The Fed’s decision on interest rates last week which led to lower mortgage rates has prompted a jump in applications.
The Mortgage Bankers Association says that mortgage applications increased 8.9% week-over-week on a seasonally-adjusted basis and 9% unadjusted.
MBA’s Weekly Mortgage Applications Survey revealed a 12% week-over-week increase in its Refinance Index; while the Purchase Index was up 6% adjusted and 7% unadjusted (4% higher year-over-year).
"The spring buying season is off to a strong start,” said Joel Kan, MBA's Associate Vice President of Economic and Industry Forecasting. "Rates dropped across all loan types, and the 30-year fixed-rate mortgage is now more than 70 basis points below last November's peak.

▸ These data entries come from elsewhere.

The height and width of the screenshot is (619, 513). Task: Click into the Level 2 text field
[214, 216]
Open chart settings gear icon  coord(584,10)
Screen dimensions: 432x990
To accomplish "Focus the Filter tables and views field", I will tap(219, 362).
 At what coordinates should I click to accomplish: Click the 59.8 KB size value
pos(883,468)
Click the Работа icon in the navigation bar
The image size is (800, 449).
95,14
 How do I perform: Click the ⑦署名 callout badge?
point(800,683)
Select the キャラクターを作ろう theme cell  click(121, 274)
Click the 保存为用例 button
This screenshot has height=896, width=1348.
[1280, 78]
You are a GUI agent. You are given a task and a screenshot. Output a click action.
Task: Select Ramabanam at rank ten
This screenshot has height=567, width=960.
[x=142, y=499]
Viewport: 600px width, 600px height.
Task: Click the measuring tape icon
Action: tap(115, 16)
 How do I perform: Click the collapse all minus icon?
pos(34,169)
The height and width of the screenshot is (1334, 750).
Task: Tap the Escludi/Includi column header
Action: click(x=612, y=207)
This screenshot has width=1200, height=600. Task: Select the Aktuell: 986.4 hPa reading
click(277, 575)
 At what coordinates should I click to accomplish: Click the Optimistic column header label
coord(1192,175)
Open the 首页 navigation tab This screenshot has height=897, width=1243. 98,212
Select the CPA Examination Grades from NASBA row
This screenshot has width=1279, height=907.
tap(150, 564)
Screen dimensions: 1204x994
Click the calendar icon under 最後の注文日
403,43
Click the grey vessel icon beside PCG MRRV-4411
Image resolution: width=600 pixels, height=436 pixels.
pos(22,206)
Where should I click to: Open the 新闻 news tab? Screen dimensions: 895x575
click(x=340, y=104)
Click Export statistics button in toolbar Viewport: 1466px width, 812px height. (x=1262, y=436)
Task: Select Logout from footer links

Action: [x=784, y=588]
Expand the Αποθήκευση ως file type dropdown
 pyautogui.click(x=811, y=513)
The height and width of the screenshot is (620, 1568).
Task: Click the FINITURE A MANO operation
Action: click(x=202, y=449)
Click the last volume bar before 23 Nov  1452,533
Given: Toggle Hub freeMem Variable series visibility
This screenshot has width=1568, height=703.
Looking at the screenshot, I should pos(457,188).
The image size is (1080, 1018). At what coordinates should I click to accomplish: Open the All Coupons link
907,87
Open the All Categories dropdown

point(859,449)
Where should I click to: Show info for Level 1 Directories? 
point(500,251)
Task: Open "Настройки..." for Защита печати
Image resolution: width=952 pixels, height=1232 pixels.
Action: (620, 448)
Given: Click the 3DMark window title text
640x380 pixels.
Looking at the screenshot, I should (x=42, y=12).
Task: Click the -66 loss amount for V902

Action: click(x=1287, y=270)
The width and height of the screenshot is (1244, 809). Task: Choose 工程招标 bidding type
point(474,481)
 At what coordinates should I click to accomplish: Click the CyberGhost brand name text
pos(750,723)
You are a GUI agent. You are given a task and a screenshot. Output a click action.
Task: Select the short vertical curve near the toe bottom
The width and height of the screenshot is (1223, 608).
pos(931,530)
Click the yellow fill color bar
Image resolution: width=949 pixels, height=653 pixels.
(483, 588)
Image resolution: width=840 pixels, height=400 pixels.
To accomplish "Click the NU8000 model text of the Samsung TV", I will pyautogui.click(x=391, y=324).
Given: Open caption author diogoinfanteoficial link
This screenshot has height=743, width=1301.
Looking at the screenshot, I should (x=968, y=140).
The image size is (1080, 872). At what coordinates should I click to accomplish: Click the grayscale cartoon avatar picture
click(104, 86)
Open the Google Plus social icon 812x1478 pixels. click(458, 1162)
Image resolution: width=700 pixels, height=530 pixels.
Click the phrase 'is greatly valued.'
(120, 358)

The average loan size increased once again to new highs for both purchase and refinance loans, as borrowers with - or seeking - larger loans tend to be more reactive to the drop in rates."
There was an increase in the refinance share of all applications – from 39.2% to 40.4% - while the share of ARMs increased to 7.8% of all loan applications.
The FHA share of total applications decreased to 9.3% from 10.4% a week earlier; the VA share decreased to 10.4% from 10.6%; and the USDA share remained unchanged at 0.6%.